Monday, October 10, 2011

Practically Side-Splitting

After hearing so many great things about Trevor Cole's Practical Jean, I finally gave it a read.

I mean, it won the 2011 Stephen Leacock Medal for humour, I had heard him interviewed several times on a couple of great CBC radio programs and Cole was also writer in residence at McMaster a few years ago, likely had been working on this novel while he was haunting the halls of the Department of English and Cultural Studies and helping local writers with their own projects.

This book had long been on my "to read" list but I still hadn't picked it up. I finally ended up reading the NetGalley version of the book on my ereader - this was in anticipation of the Harper Collins US release of the book. (In Canada, the book is published by Mclelland & Stewart - a subsidiary of Random House Canada)

Harper Collins US cover
I kind of prefer the Canadian cover for the book (below), which seems to properly capture the feel for the hilarious superimposition of Jean's "traditional housewife" character with the morbidity of the story - and yes, it's these two elements so masterfully meshed together, which make the novel such a great read.

M&S Canadian cover
In a nutshell, the novel concerns itself with a middle aged relatively bland woman living her bland suburban life in a small town. When she loses her mother, realizing how completely helpless she is to do anything to either save her or prevent her suffering, she decides to do all of her loved ones a favour by ensuring they experience a great moment of happiness before killing them; in essence preventing them from the kind of horrible suffering that her mother experienced.

There is a beautiful flashback scene to Jean as a little girl being forced by her mother to practice euthanasia on a pack of puppies which helps paint for the reader how Jean's view of the world can be painted.

Cole brilliantly pulls off this morbid tale of a house-wife gone mad and beginning a serial-killer string of activities. The novel is, at once disturbing and hilarious. There is a fine balance kept whereby the dark humour doesn't overshadow the story and characters, nor do the graphic scenes of murder detract from the emotional plunge Jean is going through.

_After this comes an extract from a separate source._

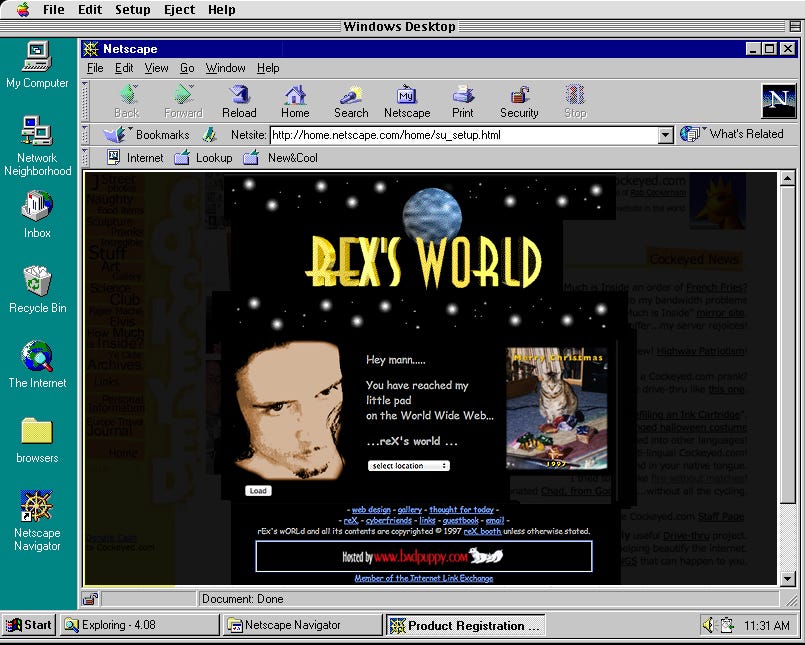This screenshot has height=645, width=805.
Task: Click the Reload toolbar icon
Action: (239, 100)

It is both amazing and disturbing to see the woman justify her every action, to ensure that her plan is practical and generous; to see how she is sacrificing so much of her own life and her own needs in order to do the best she can be the people she loves most.

So, while the novel is filled to the brim with a morbid humour, Cole manages to pull back, just enough and at the right times, to illustrate a main character whom we can empathize with. And yet, at the same time, we offer a guilty chuckle at her exploits. We want to laugh at her but also cry in her pain.

This is a masterfully executed story and novel that, so many times could have devolved into a schlocky over-the-top series of dark humour jokes; but Cole demonstrates the precise skill of a surgeon in terms of being able to steer the prose, story and Jean's very character away from that path at exactly the right moments.

1 comment:

Laura from Canada said...

I loved this book and you nailed it. Cole could have made this a very over-the-top portrayal of a woman gone mad but he was so even and deft in his touch. You could tell that, as a writer, he really cared about Jean and the fate she chose, and whether you agreed with what she did or not, you ended up caring for her despite her actions. That's tough wire to balance your book on but he did it well.